CWU reps determined to stop Royal Mail bosses' attacks

Steve Wootton, CWU and Bristol South Socialist Party

Over 70 Communication Workers Union (CWU) members - workplace and divisional reps from South Wales and south west England - recently met to discuss the plans that the Royal Mail board has to drive a coach and horses through the 'Four Pillars' agreement.

That agreement was achieved last year following lengthy industrial unrest within the postal industry. It won union members a 35-hour week and pension protection. It was seen as the blueprint for the future by both parties. Fast forward to today, and Royal Mail clearly has the breaking of the agreement in its sights.

Terry Pullinger, CWU deputy general secretary postal, along with regional and local officials, outlined why the union is so determined to deliver a massive yes vote for industrial action to defend the agreement.

Royal Mail wants to split off Parcelforce into a separate company, with the workforce Tupe'd* across. The CWU estimates this will eventually lead to 20,000 job losses.

Under the pressure of CWU campaigning and lobbying, the union has the support of Corbyn's Labour Party for postal renationalisation. In stark contrast, the new Royal Mail board has as its model the casualised gig economy.

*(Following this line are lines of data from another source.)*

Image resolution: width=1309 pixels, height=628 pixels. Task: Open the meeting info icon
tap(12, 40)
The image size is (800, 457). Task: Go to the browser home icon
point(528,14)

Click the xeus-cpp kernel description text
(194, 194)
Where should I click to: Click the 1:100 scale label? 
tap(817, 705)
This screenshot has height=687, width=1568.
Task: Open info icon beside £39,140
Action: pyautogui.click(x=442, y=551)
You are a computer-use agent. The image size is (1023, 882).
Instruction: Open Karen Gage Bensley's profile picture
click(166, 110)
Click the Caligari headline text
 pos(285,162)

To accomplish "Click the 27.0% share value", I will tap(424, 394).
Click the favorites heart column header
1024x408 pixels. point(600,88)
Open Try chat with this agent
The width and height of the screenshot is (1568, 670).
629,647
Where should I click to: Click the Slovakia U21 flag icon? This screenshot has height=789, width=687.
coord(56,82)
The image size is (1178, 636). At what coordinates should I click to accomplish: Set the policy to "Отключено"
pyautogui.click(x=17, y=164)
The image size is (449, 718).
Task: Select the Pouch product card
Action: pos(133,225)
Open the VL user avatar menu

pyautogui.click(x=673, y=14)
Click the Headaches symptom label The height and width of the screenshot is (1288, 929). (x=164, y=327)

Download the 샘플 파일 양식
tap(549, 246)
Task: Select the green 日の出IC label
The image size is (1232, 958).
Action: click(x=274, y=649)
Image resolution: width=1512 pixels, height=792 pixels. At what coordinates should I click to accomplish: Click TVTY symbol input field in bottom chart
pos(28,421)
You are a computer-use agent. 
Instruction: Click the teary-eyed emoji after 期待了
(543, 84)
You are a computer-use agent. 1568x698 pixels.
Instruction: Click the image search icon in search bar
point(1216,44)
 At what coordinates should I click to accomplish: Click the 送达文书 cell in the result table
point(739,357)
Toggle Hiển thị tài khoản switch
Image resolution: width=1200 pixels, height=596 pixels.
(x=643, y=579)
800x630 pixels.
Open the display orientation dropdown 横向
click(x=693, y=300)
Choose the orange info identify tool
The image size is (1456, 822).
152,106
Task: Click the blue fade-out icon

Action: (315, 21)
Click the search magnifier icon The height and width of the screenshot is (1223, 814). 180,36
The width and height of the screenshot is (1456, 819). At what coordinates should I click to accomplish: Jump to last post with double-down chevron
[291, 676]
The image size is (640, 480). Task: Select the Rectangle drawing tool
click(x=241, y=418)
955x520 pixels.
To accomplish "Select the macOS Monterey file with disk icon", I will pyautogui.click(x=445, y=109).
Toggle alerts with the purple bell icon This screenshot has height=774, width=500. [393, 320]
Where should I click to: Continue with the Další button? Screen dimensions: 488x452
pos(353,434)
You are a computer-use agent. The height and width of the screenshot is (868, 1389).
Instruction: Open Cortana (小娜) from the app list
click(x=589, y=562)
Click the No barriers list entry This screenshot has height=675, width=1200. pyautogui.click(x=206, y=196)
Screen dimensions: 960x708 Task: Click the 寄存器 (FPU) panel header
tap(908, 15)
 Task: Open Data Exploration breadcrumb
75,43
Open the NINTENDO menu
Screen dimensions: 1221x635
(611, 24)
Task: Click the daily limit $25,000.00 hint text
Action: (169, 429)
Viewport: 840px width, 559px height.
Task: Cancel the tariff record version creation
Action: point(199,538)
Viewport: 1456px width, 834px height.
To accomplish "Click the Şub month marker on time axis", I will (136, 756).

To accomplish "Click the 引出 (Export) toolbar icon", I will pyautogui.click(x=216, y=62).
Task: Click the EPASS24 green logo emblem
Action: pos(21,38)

While the CWU has been holding very successful and supported gate and workplace meetings across both urban and rural workplaces, the management has been saying to the workforce that they don't know why the CWU is opposing its plans.

It is against this backdrop that the CWU is campaigning for a huge yes vote for industrial action to remind them and the wider general public of the issues at stake.

For example, it can't be ruled out following the Parcelforce separation that Royal Mail would apply to the regulator to cut deliveries under the universal service obligation.

Bullying managers are currently attempting to get postal workers to deliver more items than what is humanly acceptable, in an attempt to circumvent Four Pillars. If the employer is successful then this would further entrench and legitimise the idea of the casualised gig economy model.

This is not an option that the CWU will accept and for this reason it encourages union members to vote 'yes' for industrial action to defend the Four Pillars agreement.